*** Records supplied ***

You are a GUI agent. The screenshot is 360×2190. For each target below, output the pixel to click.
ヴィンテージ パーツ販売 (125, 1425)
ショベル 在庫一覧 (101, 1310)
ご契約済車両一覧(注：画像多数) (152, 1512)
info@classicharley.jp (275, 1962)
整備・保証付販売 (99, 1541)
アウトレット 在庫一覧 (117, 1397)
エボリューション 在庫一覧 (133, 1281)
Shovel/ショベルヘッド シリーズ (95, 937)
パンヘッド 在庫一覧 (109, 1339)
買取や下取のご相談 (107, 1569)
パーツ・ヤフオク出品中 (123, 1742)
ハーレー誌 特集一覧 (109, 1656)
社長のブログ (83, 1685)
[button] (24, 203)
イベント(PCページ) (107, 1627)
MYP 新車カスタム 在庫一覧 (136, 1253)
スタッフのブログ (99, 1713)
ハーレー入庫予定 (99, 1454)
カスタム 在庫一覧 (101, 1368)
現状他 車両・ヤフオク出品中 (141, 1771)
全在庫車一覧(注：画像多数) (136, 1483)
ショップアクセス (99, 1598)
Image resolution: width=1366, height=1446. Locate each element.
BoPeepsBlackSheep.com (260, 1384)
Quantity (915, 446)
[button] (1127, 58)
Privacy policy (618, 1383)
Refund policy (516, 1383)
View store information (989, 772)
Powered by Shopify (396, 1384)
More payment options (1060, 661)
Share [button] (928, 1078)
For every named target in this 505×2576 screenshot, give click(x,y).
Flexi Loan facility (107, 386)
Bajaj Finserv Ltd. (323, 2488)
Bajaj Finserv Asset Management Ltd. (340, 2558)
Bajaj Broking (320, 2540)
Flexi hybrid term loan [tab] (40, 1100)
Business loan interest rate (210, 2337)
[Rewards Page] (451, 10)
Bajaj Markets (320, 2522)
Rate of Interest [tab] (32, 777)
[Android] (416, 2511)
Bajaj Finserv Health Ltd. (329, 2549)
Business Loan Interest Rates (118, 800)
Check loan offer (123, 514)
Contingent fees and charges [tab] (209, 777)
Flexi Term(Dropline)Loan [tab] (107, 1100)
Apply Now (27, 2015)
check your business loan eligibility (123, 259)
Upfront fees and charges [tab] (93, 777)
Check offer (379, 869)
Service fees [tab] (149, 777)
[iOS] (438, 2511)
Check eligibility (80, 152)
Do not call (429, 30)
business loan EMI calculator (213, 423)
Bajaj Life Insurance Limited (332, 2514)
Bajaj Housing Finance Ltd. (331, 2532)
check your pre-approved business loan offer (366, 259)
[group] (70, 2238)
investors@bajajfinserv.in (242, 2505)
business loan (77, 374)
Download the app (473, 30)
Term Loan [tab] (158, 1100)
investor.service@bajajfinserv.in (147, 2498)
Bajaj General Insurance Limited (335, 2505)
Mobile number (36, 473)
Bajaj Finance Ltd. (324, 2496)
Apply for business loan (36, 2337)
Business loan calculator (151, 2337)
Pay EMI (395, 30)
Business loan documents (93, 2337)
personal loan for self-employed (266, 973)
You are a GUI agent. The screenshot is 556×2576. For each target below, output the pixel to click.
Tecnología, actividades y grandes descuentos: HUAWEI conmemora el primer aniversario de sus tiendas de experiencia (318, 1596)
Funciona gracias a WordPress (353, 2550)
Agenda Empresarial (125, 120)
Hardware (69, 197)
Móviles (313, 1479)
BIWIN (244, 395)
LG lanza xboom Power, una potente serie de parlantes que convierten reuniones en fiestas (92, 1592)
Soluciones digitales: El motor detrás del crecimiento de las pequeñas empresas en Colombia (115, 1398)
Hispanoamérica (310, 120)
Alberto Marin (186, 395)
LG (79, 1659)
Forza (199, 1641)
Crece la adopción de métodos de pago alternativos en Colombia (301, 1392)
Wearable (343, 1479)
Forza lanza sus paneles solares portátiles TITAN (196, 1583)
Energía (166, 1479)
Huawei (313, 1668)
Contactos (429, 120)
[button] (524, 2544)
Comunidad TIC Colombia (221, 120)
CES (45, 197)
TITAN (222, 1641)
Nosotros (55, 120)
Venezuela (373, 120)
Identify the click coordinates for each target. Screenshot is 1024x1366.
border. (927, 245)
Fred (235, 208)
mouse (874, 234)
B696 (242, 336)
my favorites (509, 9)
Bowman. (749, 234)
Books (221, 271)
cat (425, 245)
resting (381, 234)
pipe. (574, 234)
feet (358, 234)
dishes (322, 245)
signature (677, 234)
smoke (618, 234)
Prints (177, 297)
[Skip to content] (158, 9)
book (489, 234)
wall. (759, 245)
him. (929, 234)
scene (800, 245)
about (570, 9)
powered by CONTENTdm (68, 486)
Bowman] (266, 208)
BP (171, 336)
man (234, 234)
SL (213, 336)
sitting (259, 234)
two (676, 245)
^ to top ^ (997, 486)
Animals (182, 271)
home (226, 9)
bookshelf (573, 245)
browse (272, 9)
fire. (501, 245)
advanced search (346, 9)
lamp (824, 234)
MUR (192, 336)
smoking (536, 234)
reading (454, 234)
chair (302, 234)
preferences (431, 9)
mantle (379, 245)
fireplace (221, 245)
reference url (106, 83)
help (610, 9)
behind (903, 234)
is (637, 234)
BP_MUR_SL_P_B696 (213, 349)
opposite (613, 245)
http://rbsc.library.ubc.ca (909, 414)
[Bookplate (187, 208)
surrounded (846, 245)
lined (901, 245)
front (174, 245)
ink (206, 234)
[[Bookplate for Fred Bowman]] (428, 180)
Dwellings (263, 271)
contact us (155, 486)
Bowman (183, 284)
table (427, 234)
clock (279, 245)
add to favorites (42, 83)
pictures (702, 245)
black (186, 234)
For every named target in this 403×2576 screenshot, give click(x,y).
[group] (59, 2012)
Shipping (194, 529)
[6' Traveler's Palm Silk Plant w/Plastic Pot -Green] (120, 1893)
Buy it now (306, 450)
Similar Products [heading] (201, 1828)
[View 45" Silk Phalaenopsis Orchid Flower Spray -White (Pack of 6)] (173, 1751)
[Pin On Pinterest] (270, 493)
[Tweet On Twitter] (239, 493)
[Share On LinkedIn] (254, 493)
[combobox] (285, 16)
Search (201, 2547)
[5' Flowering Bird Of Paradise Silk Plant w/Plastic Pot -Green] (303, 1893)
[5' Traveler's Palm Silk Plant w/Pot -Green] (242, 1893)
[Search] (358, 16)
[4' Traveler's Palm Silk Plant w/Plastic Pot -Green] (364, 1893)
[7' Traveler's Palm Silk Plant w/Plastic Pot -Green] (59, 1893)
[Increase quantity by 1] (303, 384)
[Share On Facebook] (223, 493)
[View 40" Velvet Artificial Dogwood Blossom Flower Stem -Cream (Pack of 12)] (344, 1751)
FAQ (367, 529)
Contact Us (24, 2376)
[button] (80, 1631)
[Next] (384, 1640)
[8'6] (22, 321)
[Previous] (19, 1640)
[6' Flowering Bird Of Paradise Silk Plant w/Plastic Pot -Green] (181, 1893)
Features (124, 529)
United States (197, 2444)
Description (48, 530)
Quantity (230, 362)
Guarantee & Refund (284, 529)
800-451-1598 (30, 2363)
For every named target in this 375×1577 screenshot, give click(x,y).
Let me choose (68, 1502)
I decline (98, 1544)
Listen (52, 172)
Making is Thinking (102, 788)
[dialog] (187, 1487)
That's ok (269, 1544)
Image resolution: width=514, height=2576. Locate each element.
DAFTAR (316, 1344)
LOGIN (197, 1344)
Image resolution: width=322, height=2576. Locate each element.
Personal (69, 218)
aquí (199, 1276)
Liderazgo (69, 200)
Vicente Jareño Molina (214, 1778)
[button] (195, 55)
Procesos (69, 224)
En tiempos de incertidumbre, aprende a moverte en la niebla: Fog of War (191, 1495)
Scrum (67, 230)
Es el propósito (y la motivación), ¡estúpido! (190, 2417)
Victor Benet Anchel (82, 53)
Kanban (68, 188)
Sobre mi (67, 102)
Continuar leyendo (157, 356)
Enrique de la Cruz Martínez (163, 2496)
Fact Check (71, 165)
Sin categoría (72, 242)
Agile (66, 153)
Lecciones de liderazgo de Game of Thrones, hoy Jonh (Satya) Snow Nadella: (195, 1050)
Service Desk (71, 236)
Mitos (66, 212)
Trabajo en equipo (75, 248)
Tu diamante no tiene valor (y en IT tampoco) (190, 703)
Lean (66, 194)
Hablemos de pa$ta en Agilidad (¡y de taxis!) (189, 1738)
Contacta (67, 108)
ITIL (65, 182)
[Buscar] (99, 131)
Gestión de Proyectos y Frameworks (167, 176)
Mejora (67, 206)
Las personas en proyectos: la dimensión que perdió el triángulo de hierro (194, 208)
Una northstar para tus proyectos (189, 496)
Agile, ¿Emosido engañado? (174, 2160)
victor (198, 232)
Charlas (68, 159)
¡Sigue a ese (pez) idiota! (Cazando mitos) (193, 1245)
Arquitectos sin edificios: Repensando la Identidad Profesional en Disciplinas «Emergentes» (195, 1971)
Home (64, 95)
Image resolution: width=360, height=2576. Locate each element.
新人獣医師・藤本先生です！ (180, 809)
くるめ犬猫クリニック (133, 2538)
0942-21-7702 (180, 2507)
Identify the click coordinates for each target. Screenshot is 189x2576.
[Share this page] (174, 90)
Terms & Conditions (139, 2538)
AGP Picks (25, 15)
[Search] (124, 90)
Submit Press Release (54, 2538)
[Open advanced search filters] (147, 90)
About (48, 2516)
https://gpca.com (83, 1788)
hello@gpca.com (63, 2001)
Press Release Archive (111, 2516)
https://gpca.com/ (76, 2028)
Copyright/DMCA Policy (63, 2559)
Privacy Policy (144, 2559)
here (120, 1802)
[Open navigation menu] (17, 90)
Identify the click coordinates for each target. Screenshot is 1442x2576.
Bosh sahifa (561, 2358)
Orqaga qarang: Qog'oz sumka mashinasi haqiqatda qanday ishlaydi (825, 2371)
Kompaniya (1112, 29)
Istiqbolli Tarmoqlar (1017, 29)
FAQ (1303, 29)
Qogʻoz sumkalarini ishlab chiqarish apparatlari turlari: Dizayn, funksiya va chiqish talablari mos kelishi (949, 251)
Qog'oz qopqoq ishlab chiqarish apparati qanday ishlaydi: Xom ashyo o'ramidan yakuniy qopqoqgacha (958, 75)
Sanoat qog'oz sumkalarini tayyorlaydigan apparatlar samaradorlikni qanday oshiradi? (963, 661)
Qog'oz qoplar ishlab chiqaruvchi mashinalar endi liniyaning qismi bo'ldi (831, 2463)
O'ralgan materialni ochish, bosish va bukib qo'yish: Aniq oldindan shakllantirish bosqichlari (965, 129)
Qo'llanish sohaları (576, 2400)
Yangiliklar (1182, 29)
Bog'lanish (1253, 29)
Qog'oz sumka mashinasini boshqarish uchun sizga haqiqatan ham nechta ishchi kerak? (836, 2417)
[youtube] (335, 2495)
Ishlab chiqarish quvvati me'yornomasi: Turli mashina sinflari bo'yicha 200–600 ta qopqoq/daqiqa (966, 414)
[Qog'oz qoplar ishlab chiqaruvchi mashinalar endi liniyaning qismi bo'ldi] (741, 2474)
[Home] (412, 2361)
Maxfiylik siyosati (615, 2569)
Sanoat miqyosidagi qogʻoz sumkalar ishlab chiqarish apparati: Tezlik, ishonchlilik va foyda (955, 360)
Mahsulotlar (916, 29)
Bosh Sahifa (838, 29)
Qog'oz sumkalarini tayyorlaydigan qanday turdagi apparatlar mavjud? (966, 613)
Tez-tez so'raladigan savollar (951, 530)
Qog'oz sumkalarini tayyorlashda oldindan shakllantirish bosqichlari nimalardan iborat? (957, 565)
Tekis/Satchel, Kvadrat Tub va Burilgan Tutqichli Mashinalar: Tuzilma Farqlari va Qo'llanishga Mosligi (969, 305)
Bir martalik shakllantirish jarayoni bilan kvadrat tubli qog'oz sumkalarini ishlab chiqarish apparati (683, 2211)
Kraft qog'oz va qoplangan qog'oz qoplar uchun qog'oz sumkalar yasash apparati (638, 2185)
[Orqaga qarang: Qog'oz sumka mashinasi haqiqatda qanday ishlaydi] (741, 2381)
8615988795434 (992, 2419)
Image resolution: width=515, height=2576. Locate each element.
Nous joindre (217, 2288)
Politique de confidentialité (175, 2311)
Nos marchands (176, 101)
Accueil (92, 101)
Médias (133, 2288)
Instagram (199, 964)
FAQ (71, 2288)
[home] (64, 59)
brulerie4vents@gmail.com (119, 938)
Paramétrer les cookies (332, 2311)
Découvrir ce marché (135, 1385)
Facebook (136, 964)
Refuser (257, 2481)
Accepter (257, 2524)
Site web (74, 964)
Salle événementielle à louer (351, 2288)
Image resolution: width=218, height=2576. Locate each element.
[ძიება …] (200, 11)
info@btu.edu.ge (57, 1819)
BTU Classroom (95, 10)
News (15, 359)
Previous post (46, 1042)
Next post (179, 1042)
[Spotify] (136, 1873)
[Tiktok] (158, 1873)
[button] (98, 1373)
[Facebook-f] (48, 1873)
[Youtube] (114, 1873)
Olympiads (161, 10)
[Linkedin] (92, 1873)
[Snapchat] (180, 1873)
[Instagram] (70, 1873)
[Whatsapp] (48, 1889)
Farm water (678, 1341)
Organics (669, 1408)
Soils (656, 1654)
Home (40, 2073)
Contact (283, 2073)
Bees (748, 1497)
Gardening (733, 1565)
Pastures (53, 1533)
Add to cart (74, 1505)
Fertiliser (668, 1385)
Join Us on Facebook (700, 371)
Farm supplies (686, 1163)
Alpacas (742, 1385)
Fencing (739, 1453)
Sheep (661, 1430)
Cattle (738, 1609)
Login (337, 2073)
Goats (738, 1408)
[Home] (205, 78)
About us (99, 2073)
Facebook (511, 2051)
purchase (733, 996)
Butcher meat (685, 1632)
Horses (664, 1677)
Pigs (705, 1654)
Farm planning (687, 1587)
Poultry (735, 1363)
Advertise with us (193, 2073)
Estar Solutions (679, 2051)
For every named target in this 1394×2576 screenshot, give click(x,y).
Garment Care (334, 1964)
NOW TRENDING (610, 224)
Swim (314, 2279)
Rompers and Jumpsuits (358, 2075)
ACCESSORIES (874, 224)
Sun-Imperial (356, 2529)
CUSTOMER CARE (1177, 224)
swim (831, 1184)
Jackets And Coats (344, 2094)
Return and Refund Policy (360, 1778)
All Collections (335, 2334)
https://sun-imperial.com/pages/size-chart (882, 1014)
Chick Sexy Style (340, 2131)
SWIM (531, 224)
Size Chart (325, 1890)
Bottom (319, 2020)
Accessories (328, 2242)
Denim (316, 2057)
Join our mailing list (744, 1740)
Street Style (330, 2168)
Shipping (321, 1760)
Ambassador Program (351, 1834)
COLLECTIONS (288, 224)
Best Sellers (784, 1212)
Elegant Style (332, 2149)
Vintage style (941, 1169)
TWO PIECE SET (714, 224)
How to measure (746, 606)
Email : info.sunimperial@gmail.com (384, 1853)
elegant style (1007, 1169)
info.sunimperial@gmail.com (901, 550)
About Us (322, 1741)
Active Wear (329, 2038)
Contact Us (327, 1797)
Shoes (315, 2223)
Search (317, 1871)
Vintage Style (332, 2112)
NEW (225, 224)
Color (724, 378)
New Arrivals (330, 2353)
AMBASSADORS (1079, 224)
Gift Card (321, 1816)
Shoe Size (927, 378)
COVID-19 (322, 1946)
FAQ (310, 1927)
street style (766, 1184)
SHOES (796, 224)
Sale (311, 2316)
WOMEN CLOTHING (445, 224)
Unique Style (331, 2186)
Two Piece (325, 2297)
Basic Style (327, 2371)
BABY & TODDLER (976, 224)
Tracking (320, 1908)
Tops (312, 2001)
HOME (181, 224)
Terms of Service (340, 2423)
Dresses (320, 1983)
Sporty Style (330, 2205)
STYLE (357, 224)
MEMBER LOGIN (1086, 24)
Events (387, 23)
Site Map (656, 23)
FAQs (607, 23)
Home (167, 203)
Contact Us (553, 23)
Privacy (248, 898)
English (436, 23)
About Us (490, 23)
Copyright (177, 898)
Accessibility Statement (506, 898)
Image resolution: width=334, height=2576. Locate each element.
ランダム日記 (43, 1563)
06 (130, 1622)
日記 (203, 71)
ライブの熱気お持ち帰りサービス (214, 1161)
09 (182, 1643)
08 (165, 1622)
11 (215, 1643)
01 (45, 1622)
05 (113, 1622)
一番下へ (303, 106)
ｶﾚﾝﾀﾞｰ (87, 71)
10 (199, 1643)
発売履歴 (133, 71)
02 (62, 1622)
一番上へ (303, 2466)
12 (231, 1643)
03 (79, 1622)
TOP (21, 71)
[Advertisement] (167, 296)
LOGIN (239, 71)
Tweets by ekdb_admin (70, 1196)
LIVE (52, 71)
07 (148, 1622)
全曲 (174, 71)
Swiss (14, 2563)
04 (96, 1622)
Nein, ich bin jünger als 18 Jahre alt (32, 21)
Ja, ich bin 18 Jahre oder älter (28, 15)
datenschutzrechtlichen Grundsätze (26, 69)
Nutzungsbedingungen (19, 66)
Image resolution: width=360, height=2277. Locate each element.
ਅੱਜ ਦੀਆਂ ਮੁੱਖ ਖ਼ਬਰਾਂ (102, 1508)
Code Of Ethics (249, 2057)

*** End of Records supplied ***

- **What the task requires**: Which lines belong in the answer? Exactly those from the first line of the entries through the line holding "[button] (24, 203)", inclusive, copied unchanged.

- **Response**:
You are a GUI agent. The screenshot is 360×2190. For each target below, output the pixel to click.
ヴィンテージ パーツ販売 (125, 1425)
ショベル 在庫一覧 (101, 1310)
ご契約済車両一覧(注：画像多数) (152, 1512)
info@classicharley.jp (275, 1962)
整備・保証付販売 (99, 1541)
アウトレット 在庫一覧 (117, 1397)
エボリューション 在庫一覧 (133, 1281)
Shovel/ショベルヘッド シリーズ (95, 937)
パンヘッド 在庫一覧 (109, 1339)
買取や下取のご相談 (107, 1569)
パーツ・ヤフオク出品中 (123, 1742)
ハーレー誌 特集一覧 (109, 1656)
社長のブログ (83, 1685)
[button] (24, 203)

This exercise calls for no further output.